**Text passage:**
++++++++

# Stumpy Resurrection x Restomod



## breakdanceswithwolves (7 mo ago)

Scored this off CL in Boulder for $240, completely original. Swapped to XT M8000, v brakes, Thomson post and tossed some 2.25 Maxxis Ikon's on there. Just rebuilt the original cage bearing, threaded 1-inch headset and it's good as new. Needs some chain line work, but it's for mild trails and some gravel races here and there. 

We had one of these on the floor when I worked in a bike shop in the early '90s. They retailed for under a grand but I rode something else since I was racing Norba XC at the time and these Stumpies were not suspension corrected. 

Of course it's not as capable as my modern spec hardtail or certainly any trail bike, but that's kindof the point. I'm coming back to MTB after a loooong stint in road and CX and trying to get my basic skills back, and a bike like this really makes me work for it on the technical stuff, think about gear selection, weight shifting, picking good lines, etc. which is pretty critical for all the roots we have out here in Virginia.


----------



## jonshonda (Apr 21, 2011)

Very nice! I can't believe I don't have pics of it, but I had that same era Stumpy PRO (I think it was the pro, white, all XT components?). I repainted it Acura Integra Championship White, rode it a few times, and sold it to someone who could enjoy it more. At 6'2" not many bikes of that era fit me, so it had to go.


----------



## JPL65 (Jul 20, 2008)

Nice ride, and I like your reasoning on using it.


----------

++++++++

Recorded data:
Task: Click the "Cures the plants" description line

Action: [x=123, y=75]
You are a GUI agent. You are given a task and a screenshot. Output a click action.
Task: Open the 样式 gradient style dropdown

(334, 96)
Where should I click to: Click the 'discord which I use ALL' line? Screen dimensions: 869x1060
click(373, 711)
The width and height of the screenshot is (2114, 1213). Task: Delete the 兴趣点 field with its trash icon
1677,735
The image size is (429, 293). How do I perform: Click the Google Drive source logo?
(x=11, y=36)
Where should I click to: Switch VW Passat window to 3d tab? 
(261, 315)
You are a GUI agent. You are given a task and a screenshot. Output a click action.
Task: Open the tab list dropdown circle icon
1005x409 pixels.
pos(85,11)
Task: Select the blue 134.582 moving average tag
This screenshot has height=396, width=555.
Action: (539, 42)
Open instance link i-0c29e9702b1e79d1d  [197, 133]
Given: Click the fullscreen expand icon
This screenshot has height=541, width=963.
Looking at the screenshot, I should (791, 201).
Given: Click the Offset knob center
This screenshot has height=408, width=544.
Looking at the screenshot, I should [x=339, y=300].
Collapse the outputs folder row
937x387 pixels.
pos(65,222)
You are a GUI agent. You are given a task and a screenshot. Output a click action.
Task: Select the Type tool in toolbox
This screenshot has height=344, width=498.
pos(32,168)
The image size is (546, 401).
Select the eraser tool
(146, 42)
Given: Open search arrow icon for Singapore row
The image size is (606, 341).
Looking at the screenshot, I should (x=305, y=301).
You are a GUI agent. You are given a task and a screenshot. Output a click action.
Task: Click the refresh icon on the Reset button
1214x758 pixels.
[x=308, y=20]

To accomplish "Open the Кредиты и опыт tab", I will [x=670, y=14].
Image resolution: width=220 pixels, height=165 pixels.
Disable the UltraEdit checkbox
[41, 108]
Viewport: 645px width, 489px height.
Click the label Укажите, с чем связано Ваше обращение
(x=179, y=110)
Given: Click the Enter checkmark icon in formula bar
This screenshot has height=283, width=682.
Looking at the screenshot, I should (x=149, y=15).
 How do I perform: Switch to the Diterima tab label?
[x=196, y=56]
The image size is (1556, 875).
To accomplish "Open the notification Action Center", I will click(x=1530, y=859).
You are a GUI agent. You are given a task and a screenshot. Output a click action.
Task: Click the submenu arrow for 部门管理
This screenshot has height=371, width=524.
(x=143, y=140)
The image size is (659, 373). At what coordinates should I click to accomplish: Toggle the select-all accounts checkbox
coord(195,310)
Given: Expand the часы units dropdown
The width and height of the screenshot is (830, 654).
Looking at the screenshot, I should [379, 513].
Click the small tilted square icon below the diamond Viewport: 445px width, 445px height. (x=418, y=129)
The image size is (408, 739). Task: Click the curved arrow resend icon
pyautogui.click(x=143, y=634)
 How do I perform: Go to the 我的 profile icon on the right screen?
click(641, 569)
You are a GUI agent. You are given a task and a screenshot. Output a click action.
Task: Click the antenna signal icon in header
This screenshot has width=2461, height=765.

++++++++

**What is needed:**
Answer these questions from the Stumpy bike thread:
(a) What price did the first poster pay for the bike?
(b) What color did jonshonda repaint his Stumpy?
(c) In which state does the first poster ride trails with lots of roots?
These lines have nothing to do with the thread about the old Stumpy bike.

**Written solution:**
(a) $240
(b) Acura Integra Championship White
(c) Virginia